Layer-by-layer surface modification of lipid nanocapsules

doi:10.1016/j.ejpb.2010.07.010

European Journal of Pharmaceutics and Biopharmaceutics

Volume 76, Issue 2, October 2010, Pages 200-207

https://doi.org/10.1016/j.ejpb.2010.07.010 Get rights and content

Abstract

Lipid nanocapsules (LNCs) were modified by adsorbing sequentially dextran sulfate (DS) and chitosan (CS) on their surface by the layer-by-layer (LBL) approach. Tangential flow filtration (TFF) was used in intermediate purifications of the LNC dispersion during the LBL process. The surface modification was based on electrostatic interactions between the coating polyelectrolytes (PEs) and the LNCs. Therefore, a cationic surfactant, lipochitosan (LC), was synthesised by coupling stearic anhydride on chitosan, and the surface of LNCs was first modified by this LC by the post-insertion technique. The PEs could be successfully adsorbed on the LNC surface as verified by alternating zeta potential and increase in size. To present a therapeutic application, fondaparinux sodium (FP), a heparin-like synthetic pentasaccharide, was introduced on the LNC surface instead of DS.

Graphical abstract

Evolution of size and ζ-potential of lipid nanocapsules as a function of coating layers.

Introduction

Since the introduction of layer-by-layer (LBL) surface modification technique [1] to colloidal objects [2], coating of nanosized drug carriers by polyelectrolytes (PEs) has become a strategy of increasing interest during the latest years. The first LBL studies applied synthetic PEs such as poly(allylamine hydrochloride) (PAH) and poly(styrene sulfonate) (PSS) [2], [3], but later the selection of materials has been expanded toward biocompatible and thus more convenient PEs for pharmaceutical purposes. These macromolecules include chitosan, chitosan sulfate, alginate, dextran sulfate and heparin [4], [5], [6], [7], [8]. The goal of an LBL process can be improvement for the stability of the core particles [8], [9] or control of the release of an encapsulated substance [6], [7], [10]. Also, macromolecules such as DNA and RNA, with therapeutic interest, have been used as coating agents [8].

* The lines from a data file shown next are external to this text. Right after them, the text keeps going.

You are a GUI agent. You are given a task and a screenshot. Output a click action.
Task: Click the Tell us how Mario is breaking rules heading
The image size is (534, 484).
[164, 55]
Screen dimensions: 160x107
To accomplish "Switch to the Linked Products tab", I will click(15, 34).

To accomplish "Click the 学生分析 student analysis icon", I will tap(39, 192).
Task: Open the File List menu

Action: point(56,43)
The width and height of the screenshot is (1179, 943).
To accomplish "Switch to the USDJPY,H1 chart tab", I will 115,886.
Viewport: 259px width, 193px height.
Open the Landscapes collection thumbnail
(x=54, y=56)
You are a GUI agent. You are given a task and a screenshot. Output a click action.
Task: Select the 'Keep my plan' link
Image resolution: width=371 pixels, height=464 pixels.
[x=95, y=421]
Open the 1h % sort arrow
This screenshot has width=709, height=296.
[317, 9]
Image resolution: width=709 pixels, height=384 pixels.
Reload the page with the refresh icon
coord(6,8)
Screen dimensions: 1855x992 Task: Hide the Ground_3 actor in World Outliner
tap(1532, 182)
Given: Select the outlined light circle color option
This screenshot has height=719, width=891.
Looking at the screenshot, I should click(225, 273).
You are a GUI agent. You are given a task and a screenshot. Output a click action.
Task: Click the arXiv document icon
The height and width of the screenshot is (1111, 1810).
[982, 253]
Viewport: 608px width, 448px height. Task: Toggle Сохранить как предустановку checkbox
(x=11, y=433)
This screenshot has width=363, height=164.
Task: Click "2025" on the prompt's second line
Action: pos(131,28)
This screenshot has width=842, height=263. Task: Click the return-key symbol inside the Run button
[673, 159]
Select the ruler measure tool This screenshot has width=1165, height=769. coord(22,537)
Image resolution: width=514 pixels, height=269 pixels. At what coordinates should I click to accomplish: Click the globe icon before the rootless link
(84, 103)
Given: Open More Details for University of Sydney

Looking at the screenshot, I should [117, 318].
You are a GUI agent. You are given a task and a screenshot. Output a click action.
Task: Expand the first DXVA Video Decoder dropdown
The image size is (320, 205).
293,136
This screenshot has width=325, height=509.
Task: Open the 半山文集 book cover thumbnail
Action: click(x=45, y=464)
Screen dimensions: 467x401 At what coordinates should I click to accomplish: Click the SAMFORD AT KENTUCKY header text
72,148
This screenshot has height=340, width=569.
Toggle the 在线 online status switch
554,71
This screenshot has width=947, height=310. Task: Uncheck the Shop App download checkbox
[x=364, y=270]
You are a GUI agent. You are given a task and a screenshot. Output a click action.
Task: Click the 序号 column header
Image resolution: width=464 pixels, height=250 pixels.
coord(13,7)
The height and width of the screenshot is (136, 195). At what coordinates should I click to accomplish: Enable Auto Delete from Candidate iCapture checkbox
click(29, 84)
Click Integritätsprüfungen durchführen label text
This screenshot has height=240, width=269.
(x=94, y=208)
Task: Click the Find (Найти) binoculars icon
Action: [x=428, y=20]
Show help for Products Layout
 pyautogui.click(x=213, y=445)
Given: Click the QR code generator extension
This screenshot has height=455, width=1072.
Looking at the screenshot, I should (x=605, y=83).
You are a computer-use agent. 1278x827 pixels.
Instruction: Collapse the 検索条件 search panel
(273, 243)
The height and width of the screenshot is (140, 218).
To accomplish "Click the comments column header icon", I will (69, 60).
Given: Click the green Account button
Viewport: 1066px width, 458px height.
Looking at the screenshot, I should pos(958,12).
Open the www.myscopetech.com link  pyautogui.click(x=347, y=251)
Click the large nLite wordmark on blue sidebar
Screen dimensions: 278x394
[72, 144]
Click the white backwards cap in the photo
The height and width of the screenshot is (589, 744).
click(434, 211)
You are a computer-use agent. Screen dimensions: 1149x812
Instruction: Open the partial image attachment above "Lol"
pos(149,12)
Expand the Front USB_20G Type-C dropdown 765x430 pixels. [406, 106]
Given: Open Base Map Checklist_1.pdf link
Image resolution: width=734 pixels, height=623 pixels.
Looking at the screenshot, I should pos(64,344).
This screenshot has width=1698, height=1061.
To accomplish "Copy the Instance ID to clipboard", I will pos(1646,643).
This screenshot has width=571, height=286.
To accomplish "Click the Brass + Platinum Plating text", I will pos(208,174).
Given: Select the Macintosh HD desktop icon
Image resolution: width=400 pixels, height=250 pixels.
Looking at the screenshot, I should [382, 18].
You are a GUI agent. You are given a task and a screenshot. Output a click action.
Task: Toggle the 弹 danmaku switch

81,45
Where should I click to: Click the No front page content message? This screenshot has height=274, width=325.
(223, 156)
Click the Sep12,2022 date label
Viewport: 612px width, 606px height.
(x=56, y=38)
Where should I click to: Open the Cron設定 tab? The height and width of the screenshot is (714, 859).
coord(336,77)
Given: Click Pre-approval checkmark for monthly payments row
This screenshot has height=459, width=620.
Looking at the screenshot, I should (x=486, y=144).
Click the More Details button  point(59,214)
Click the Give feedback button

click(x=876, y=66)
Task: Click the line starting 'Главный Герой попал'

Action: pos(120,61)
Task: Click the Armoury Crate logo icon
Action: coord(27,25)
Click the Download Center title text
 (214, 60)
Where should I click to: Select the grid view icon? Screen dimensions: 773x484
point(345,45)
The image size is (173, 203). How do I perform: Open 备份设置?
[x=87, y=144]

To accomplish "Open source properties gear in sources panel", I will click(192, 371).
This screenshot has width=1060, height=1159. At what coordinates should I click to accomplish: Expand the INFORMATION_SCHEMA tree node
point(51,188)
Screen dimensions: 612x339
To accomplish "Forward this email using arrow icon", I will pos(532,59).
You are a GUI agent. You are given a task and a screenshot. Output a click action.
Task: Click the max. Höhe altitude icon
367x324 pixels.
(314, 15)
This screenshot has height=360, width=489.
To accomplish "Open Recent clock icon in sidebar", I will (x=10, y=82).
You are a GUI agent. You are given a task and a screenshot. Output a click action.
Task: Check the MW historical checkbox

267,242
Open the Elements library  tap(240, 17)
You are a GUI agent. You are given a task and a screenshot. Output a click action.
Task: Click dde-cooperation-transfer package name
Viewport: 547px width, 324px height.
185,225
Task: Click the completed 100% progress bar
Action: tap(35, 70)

The principle of the LBL coating is to sequentially expose the substrate to be coated to solutions containing either negatively or positively charged PEs. Adsorption of the PEs is based on electrostatic interactions originating from the charged nature of the substrate and the PEs. Thickness and properties of the coating film can be controlled by the number and composition of the layers and the process conditions. After each coating layer, removal of the excess PE in the dispersing medium is crucial to avoid aggregation due to the formation of unwanted PE complexes. In most of the studies, this is done by intermediate ultracentrifugations followed by the replacement of supernatant [2], [4], [6], [7]. To avoid the force of ultracentrifugation leading to particle aggregation in some cases, another used purification approach is ultrafiltration [3], [5], [11], [12]. In this study, tangential flow filtration (TFF) [13] was applied as an intermediate purification method.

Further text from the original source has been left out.